I think we might just give the user information about the versions of queries. By default the most recent version will always be delivered (and will be guaranteed to function based on tests with nidm-api), but we should encourage users to specify the version of the query when writing applications.

Are you suggesting that installation of the nidm-api be linked with a static set of queries, so they aren't updating automatically whenever a user runs the API? How can we link the nidm-api package with specific queries without introducing redundancy or making it annoying to update all query objects?

nicholsn commented 8 years ago

would it make sense to have test cases for each query, or is that overboard? For example, using CI where there is some canonical NIDM file for a given query(ies) with specified output so we know when specific queries break during a version change.

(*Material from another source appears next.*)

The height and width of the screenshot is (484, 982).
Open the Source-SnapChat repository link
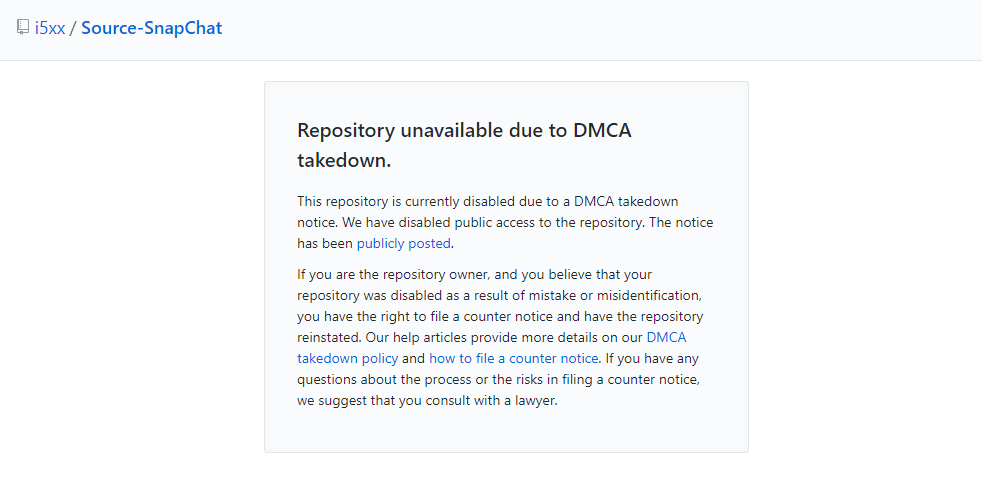[x=152, y=28]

On Mon, Jan 11, 2016 at 9:42 AM, Vanessa Sochat notifications@github.com wrote:

This seems like a good idea - the software (nidm-api) can serve queries that are specified for its version, which is a field in the query json https://github.com/incf-nidash/nidm-query/blob/master/sparql/b73b423e-0660-42a1-a7d3-48e300f44872.json#L30. I think we have a few options. We could, for each version, test the queries and update the version field when its been shown to work for the current version, and this would also be stating that the query is backward compatible to all older versions. We could also be very stringent and have the version field include a list of specific versions, but that could get long and hairy after some time, and would require updating each query object with a new nidm-api results, which is not ideal. Another option is to produce equivalent query json files for each version, and then have the API filter down to those for its version. That also seems to introduce a lot of redundancy.

I think we might just give the user information about the versions of queries. By default the most recent version will always be delivered (and will be guaranteed to function based on tests with nidm-api), but we should encourage users to specify the version of the query when writing applications.

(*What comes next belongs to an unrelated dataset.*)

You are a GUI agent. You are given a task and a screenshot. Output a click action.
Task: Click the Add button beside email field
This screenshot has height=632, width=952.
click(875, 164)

Are you suggesting that installation of the nidm-api be linked with a static set of queries, so they aren't updating automatically whenever a user runs the API? How can we link the nidm-api package with specific queries without introducing redundancy or making it annoying to update all query objects?

— Reply to this email directly or view it on GitHub https://github.com/incf-nidash/nidm-api/issues/24#issuecomment-170629609 .

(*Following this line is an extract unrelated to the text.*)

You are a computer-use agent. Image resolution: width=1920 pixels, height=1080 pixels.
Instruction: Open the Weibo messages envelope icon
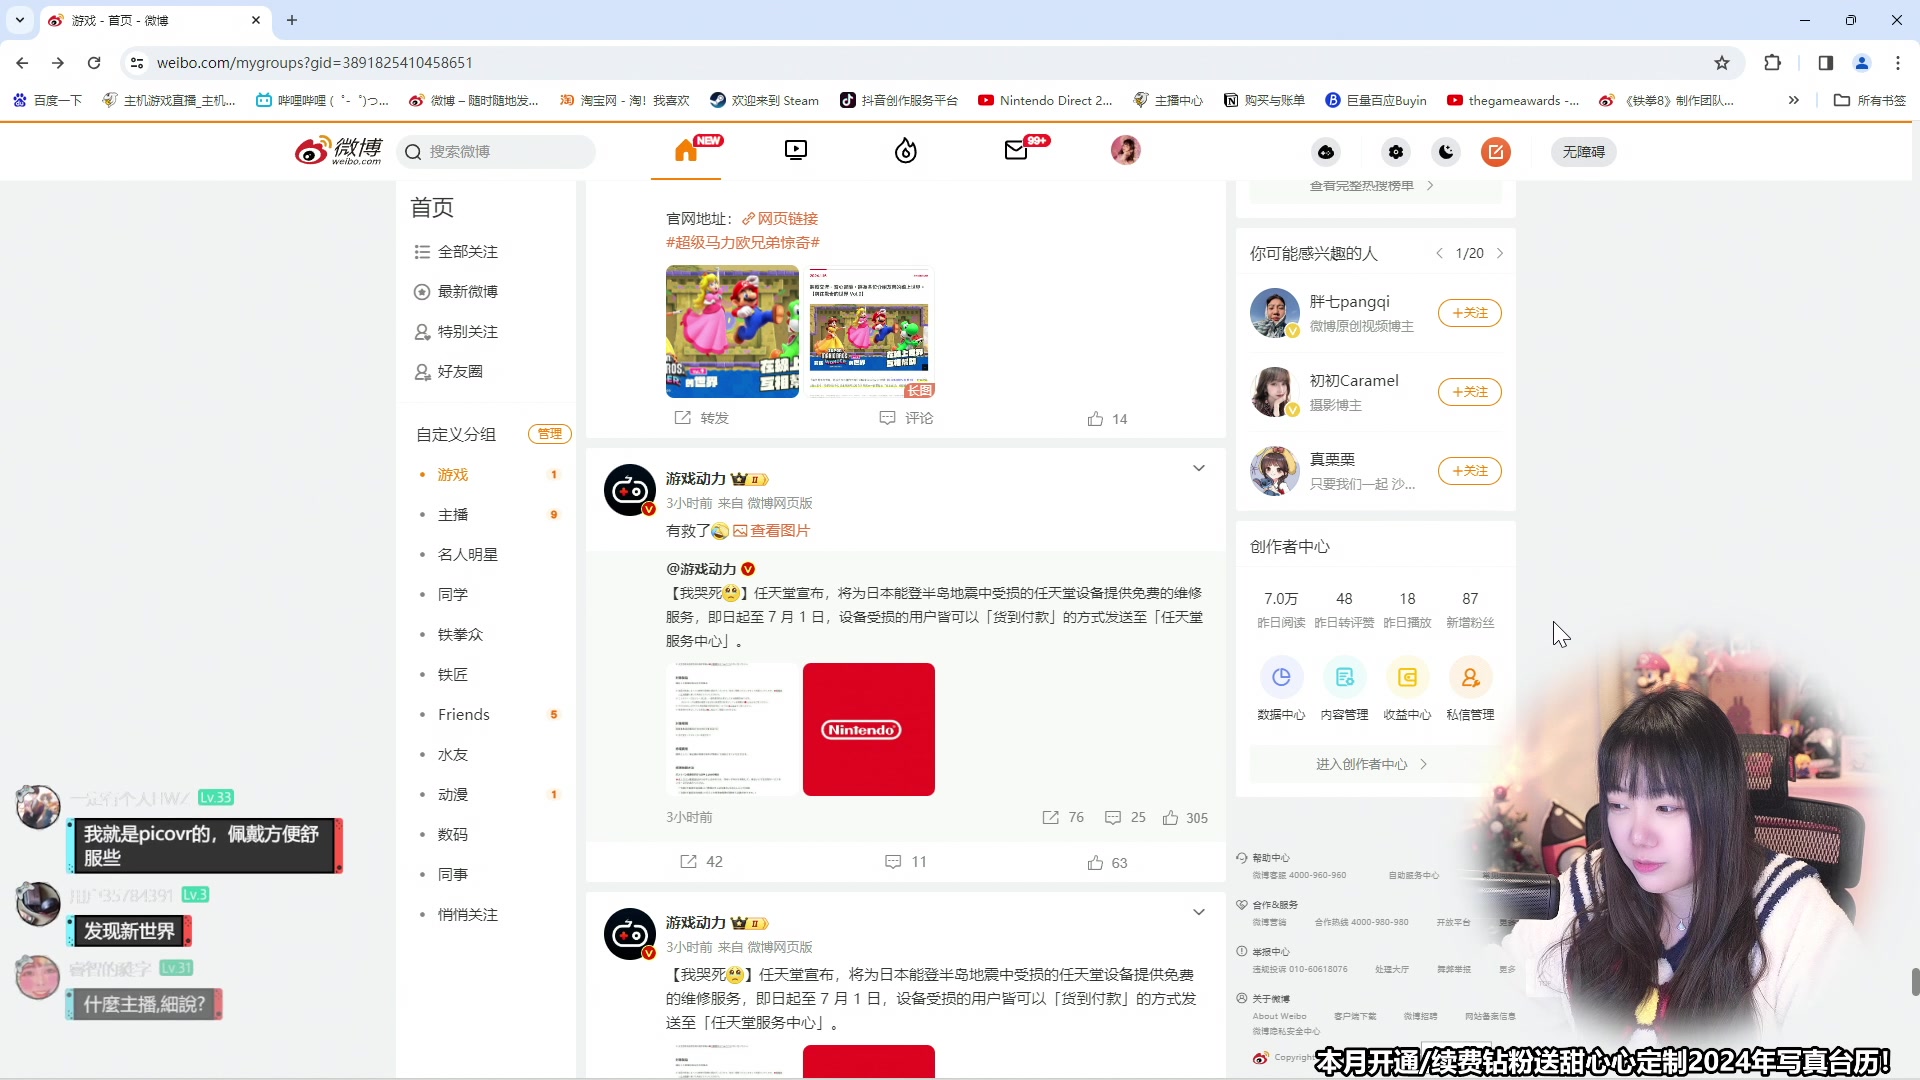pyautogui.click(x=1017, y=151)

vsoch commented 8 years ago

Testing is a given, it seems like the minimal requirement for any software that is taken seriously. It would be pretty easy to determine if a query works (aka, doesn't return an error, returns some data structure as expected) but it's going to be harder to define specific output for each query. We also have the added confound of different versions of the nidm-results, etc, and to me that seems like the biggest place to introduce error as the standards change. I think what is needed is a tightly controlled release structure / workflow for all of these things, with tests to support.

chrisgorgo commented 8 years ago

Yes - CI would be very good to have, but that's a different issue.

For the versioning I would envisage something like this: user installs a particular version of nidm-api that ships with a set of queries. They can immediately do:

from nidm.query import do_query

result = do_query(ttl_file="some_nidm.ttl", 
                             query_id="7950f524-90e8-4d54-ad6d-7b22af2e895d")

This operation would not require any downloads from external servers since the query will be part of the package. The version of the requested query would be the one shipped with the particular version of nidm-api installed by the user. However user can also specify a particular version:

result = do_query(ttl_file="some_nidm.ttl", 
                             query_id="7950f524-90e8-4d54-ad6d-7b22af2e895d",
                             version="1.2")

or

result = do_query(ttl_file="some_nidm.ttl", 
                             query_id="7950f524-90e8-4d54-ad6d-7b22af2e895d",
                             version="latest")

This operation would consult https://github.com/incf-nidash/nidm-query.git to get the latest versions of queries and thus would be slower.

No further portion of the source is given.